How was the Virtual Visits program received by members?
Meier: The program was well received by our members. During the first two years since the program was launched, 122,000 HCSC members had 181,000 virtual consultations. The overall satisfaction rate was 90 percent.

Meier-Tom-CROP.jpg

Our participating employer groups were pleased that we were offering a product that could help keep their employees happier, healthier and on the job. They also saved money when their employees took advantage of Virtual Visits for mild conditions instead of going to pricier urgent care or emergency rooms.

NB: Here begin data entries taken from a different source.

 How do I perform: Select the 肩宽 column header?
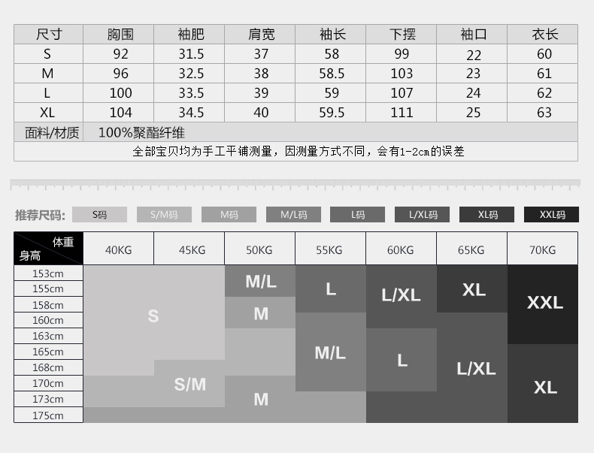tap(261, 35)
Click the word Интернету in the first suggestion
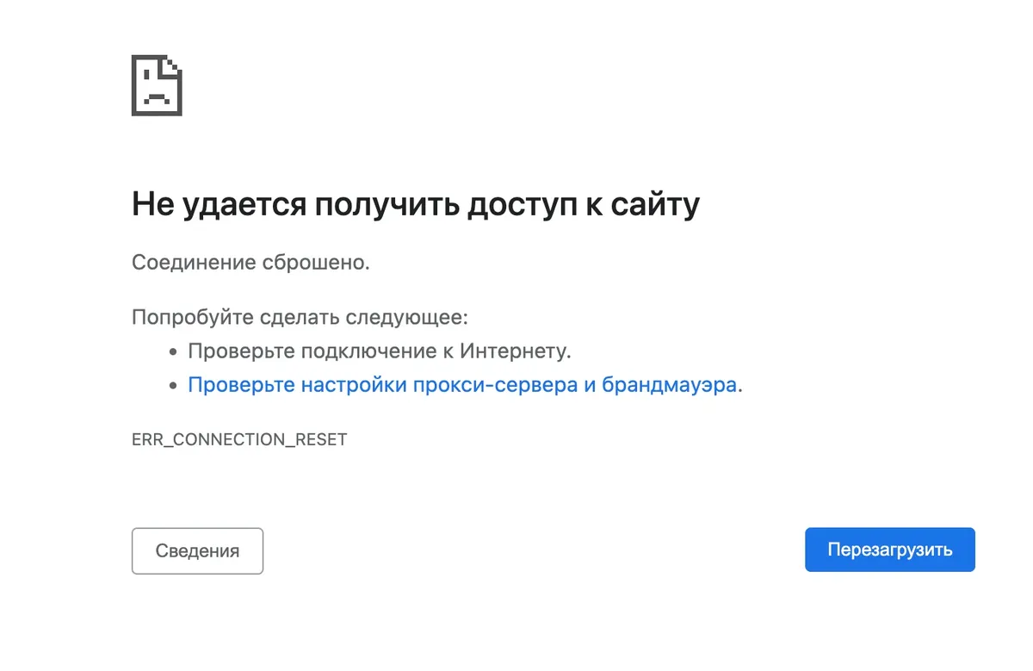The image size is (1033, 671). [x=515, y=351]
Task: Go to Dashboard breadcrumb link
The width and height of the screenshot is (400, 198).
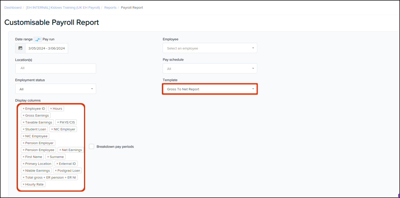Action: coord(13,8)
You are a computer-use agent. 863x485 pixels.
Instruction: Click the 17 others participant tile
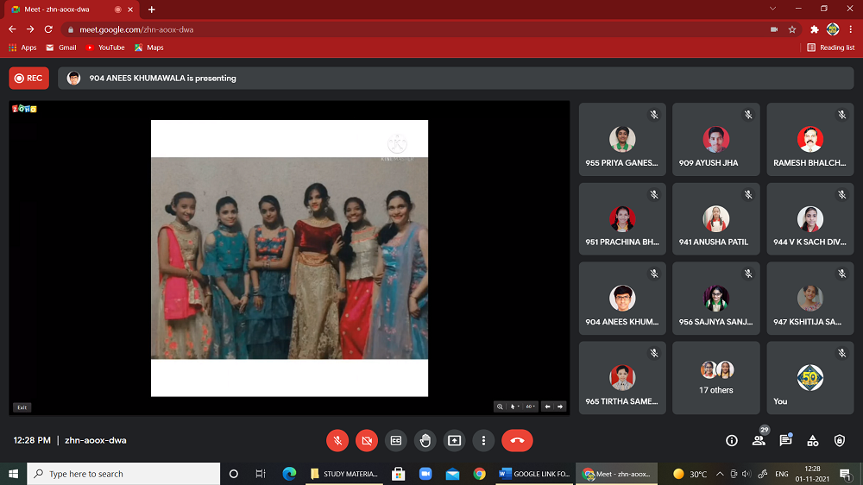715,378
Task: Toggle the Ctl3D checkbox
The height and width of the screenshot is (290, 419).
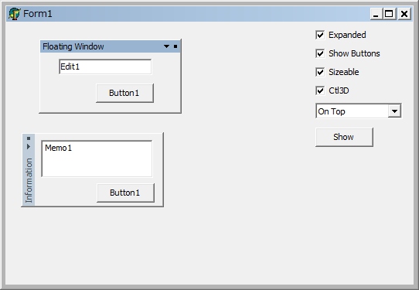Action: [x=320, y=90]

In addition to savings, what are some of the other key findings from the study?
Meier: Virtual Visits users' interest and engagement are growing. The most common conditions cited for Virtual Visits were cold, flu and infection-related, relatively mild health issues that can easily be resolved without an in-person physician or emergency room visit.

The majority of Virtual Visits (67 percent) resulted in prescriptions being issued, most typically for antibiotics, helping patients feel better quickly.

Do you have statistics on the program’s usage showing its growth?
Meier: In just the first two years of the program, we witnessed a 36 percent uptick in usage. We are seeing growth in the number of repeat users as well.

Who uses Virtual Visit?
Meier: To date, the Virtual Visits product is being most used by fairly healthy Caucasian women in their 30s who live in urban areas, accounting for 70 percent of users. The rest of the users included Hispanic at 12 percent, African Americans at 7 percent, Asians at 2 percent and about 6 percent were of unknown ethnicity.

In addition to demographics, it is also interesting to note the time of day when there are the most frequent users of Virtual Visits. Approximately 75 percent of Virtual Visit consultations occurred between 6 a.m. and 6 p.m.

What are the top health conditions Virtual Visits’ physicians treated?
Meier: In 2018, the top five conditions Virtual Visits reported were acute sinusitis (15.3 percent), acute upper respiratory infection (9.9 percent), urinary tract infection (4.3 percent), acute bronchitis (4.2 percent) and acute pharyngitis (3.9 percent). The majority (67 percent) of Virtual Visits result in prescriptions being issued, most typically for antibiotics.

How is patient satisfaction?
Meier: Members who participated in Virtual Visits had an overall satisfaction rate of 90 percent. The average wait time for a virtual visit is just 10 minutes, with 50 percent of our members being connected to a doctor within five minutes of making their call.

An uptick in repeat users—from 1.3 visits for each user in 2017 to 1.4 visits in 2018—tells us that our members are finding value in these visits.

What were the challenges in getting the program started?
Meier: Identifying the right telehealth provider partners was integral to the program’s success. We worked closely with our telehealth partners to build a program that offered our members personalized and convenient care.

How does HCSC plan to expand or improve the program in the future?
Meier: While we are pleased with the early participation and feedback from our members, HCSC will focus on encouraging more members to try it for the first time, particularly those who live in low-income rural areas. To do so, we will continue to segment and increase our marketing efforts to reach them. We will also provide additional educational materials to our employer groups that they can share with their employees to help them better understand the benefits of the program. Our goal is to increase our utilization rate to 10 percent by 2020.

Additionally, HCSC will include the telehealth program in its antimicrobial stewardship efforts. This program can help high prescribers of antibiotics be more aware of their prescribing rate compared to their peers and it offers recommendations how they may alter their prescribing protocols.